To reach the roofed area of the tunnel, the victim and his co-worker crawled across an unroofed area of the tunnel on steel “I” beams. Although the beams were more than 36 feet above a concrete floor, neither employee used fall protection equipment.
When they reached the roofed section of the tunnel, the two men proceeded to the first section of decking material they were going to use to cover the ridge vent opening. This section of decking was lying diagonally on the roof of the tunnel. At the time of the incident, the roof surface was dry; however, the wind had been gusting intermittently.
As the co-worker lifted the high (ridge) side of the decking section to move it into position, the victim lifted the low side. The victim was 12 to 14 feet away from the edge of the roof. As the men lifted the decking material, a gust of wind caught it and lifted it upwards. The co-worker immediately released his hold on the section of decking, and the wind carried the decking, with the victim still holding on, over the edge of the roof. The victim was observed holding onto the decking even after he had cleared the roof.
The victim fell 36 feet, landing headfirst on a pile of metal scrap material. The local emergency medical service (EMS) was immediately summoned by telephone and arrived on the scene approximately 10 minutes later. Cardiopulmonary resuscitation was begun by EMS personnel and continued while the victim was transported to the local hospital. The victim was pronounced dead at the hospital approximately I hour after the incident.
CAUSE OF DEATH
The medical examiner gave the cause of death as cerebral hemorrhage due to massive head injuries.
Recommendation #1: Whenever any work is performed at an elevation where the potential for a serious or fatal fall exists, the employer should ensure that fall protection equipment is provided and used by all employees.
Discussion: The victim was working more than 36 feet above ground level in an area where the potential for a fall existed. According to 29 CFR 1926.28(a), “the employer is responsible for requiring the wearing of appropriate personal protective equipment in all operations where there is an exposure to hazardous conditions.” If the employer had provided and required the use of fall protection (i.e., safety belt, lanyard, and lifeline) this incident may have been prevented.
Recommendation#2: Management must actively support employee safety and ensure that workers understand hazards related to their job.
Discussion: This same company had experienced a fatal fall of a worker at this site just 3 months prior to this incident.

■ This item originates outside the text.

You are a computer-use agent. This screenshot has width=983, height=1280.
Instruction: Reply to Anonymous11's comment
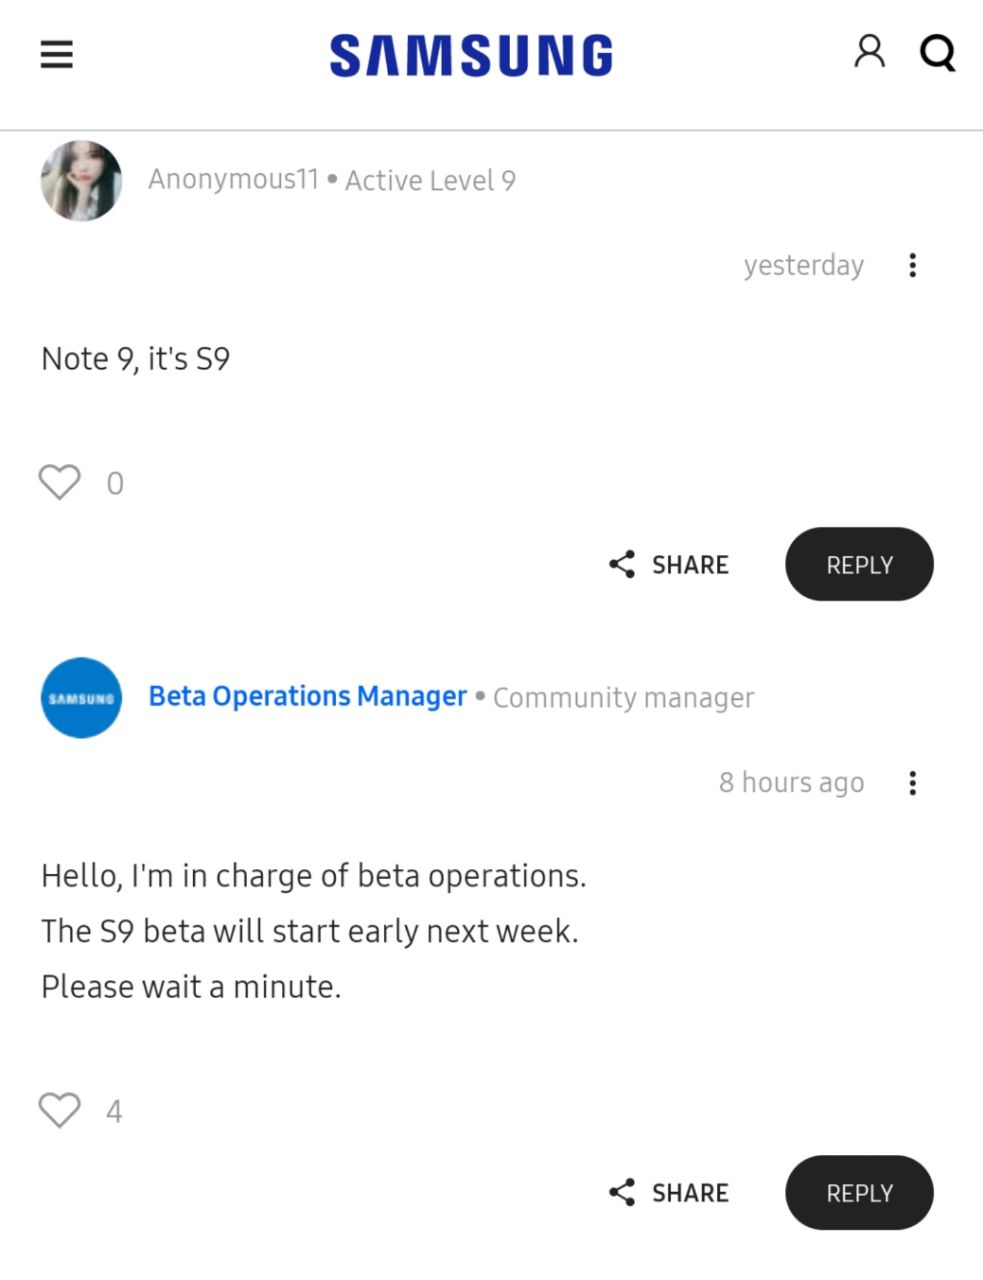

In that incident, as in this one, no personal protective equipment was being used. Management’s responsibility in regard to the use of personal protective equipment is clearly stated in 29 CFR 1926.28(a). The continued failure to enforce the use of fall protection indicates a lack of management concern for employee safety. Unless management stresses the need for work safety in both written policy and on the jobsite, deaths such as this will continue to occur.
Recommendation#3: Hazards posed by the weather should be addressed in all construction operations.
Discussion: Written company policy called for work to cease if the wind velocity exceeded 15 miles per hour; however, this was usually at the discretion of the site foreman. No consideration was given to the effect of sudden gusts of wind upon a large sheet of material such as was involved in this incident. If wind conditions had been considered and this work postponed until gusting had subsided, this incident might have been prevented.